[PATCH] D35319: LSE Atomics reorg - Part I

Wed Jul 26 11:11:21 PDT 2017

t.p.northover added a comment.

Thanks very much for updating the patch. It's starting to look a lot more like how I'd expect these to be implemented.

I think you've slightly missed the benefit I was suggesting multiclasses would give so there's still more duplication than is needed. Hopefully my explanations below make sense but I can try to clarify if not.

================
Comment at: include/llvm/Target/TargetSelectionDAG.td:1118
+
+defm atomic_load_add_8  : binary_atomic_op_ord<atomic_load_add>;
+defm atomic_load_add_16 : binary_atomic_op_ord<atomic_load_add>;
----------------
You can put these into the "multiclass binary_atomic_op"
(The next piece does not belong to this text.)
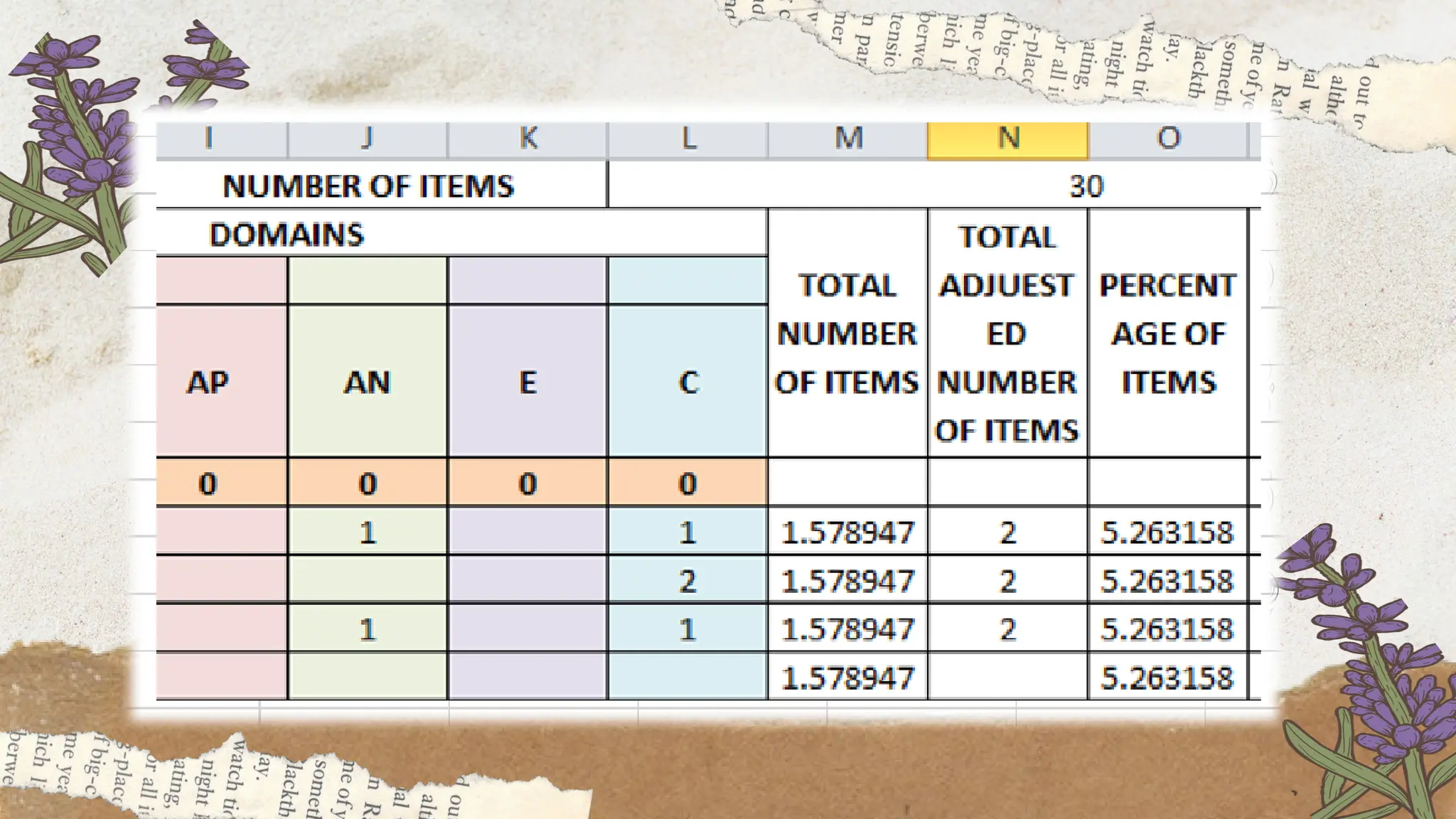The image size is (1456, 819).
Task: Select PERCENTAGE OF ITEMS header cell
Action: point(1167,333)
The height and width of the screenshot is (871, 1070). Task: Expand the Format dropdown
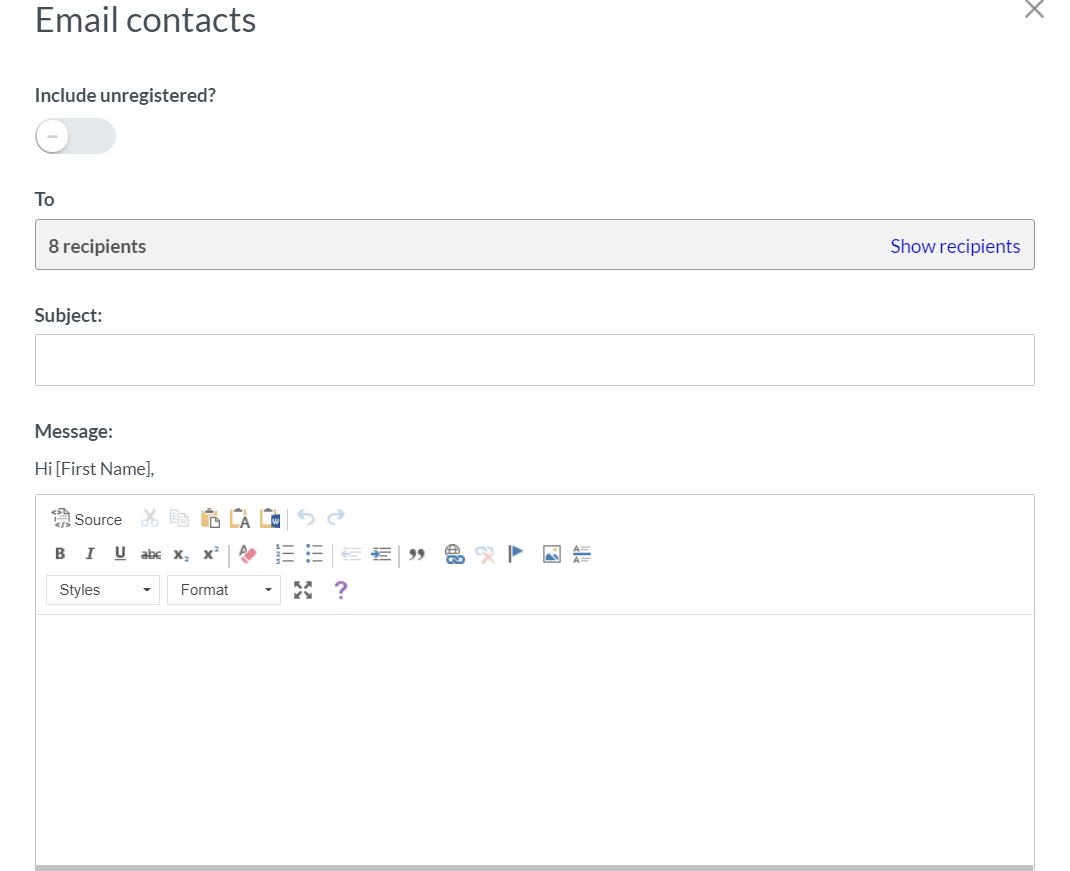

    multiclass binary_atomic_op<...> {
      defm NAME#_8 : binary_atomic_op_ord;
      [...]
    }

That'll automatically instantiate the _8 ordered variants when the plain _8 is created. Obviously you need similar _16, _32, ...

================
Comment at: include/llvm/Target/TargetSelectionDAG.td:1168-1171
+defm atomic_load_add_8_monotonic  : binary_atomic_op_ord<atomic_load_add>;
+defm atomic_load_add_16_monotonic : binary_atomic_op_ord<atomic_load_add>;
+defm atomic_load_add_32_monotonic : binary_atomic_op_ord<atomic_load_add>;
+defm atomic_load_add_64_monotonic : binary_atomic_op_ord<atomic_load_add>;
----------------
Here onwards is unnecessary I believe. You're actually creating duplicate (and unused) nodes like `atomic_load_add_monotonic_seq_cst`, ...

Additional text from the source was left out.